Before you go, a short checklist: keep your valuables close in city crowds and out of parked cars; on any hike, stay on marked, maintained trails and never cross a Pazi Mine sign or wander into ruins and open ground; drive to the mountain conditions and carry the right tyres in winter; arrange travel insurance with medical and evacuation cover; and save 112 and 124 offline. Then plan the good part - our guides to the best time to visit Bosnia and things to do in Sarajevo will get the trip itself started.

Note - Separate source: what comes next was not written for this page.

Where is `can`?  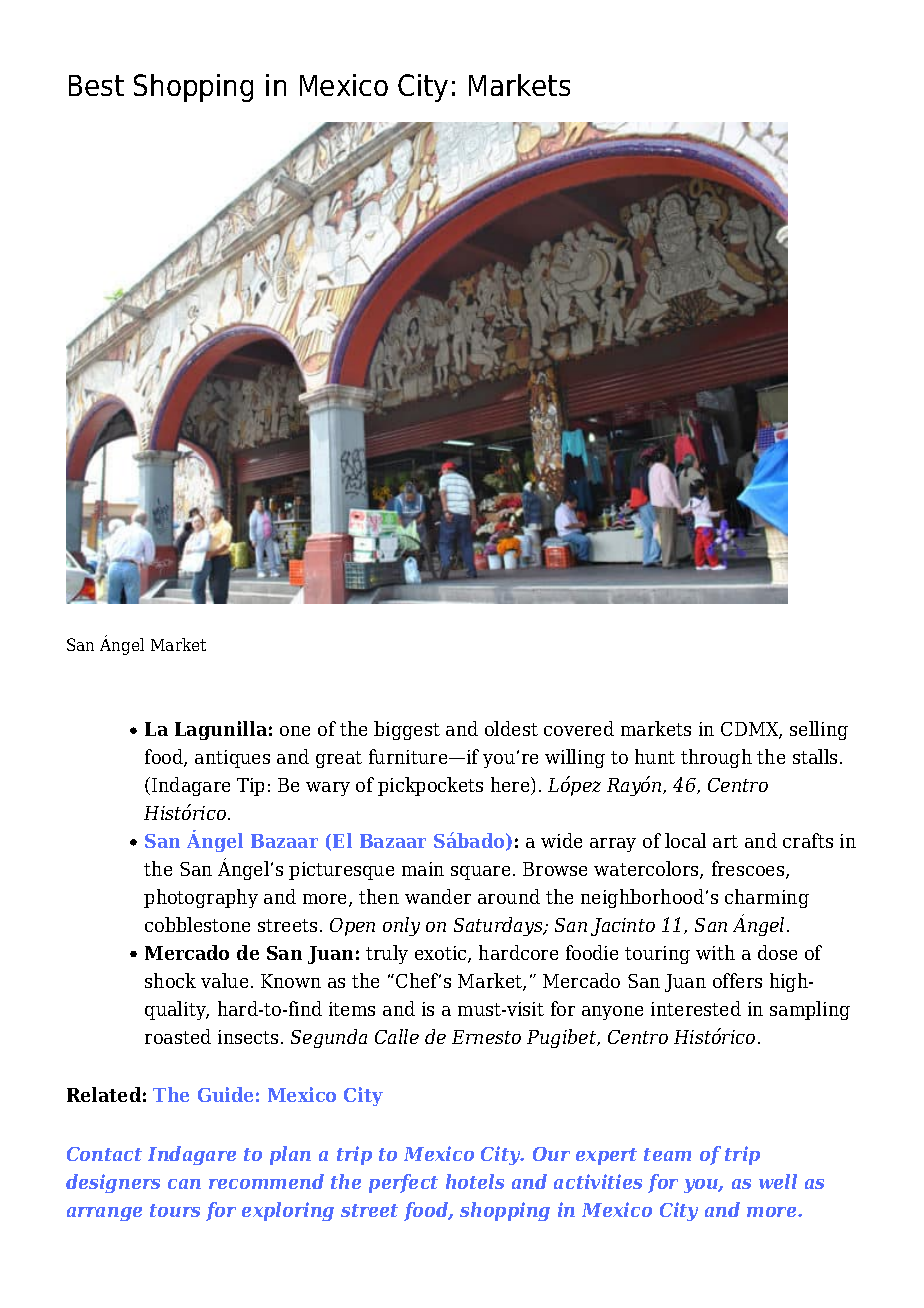 can is located at coordinates (184, 1184).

The view over Sarajevo filling its valley from the slopes of Mount Trebević
The reward for a bit of everyday care: Sarajevo from Mount Trebević, one of the country's great free views and an easy, safe trip up by cable car. Photo: Panassko / Wikimedia Commons, CC BY-SA 4.0 - sourceUrl: https://commons.wikimedia.org/wiki/File:Pogled_na_Sarajevo_s_Trebevi%C4%87a.jpg

As above, this is background information as of July 2026, not official travel advice. Situations change - always check the current UK FCDO and US State Department pages for Bosnia and Herzegovina, and heed local signs and guidance, before and during your trip.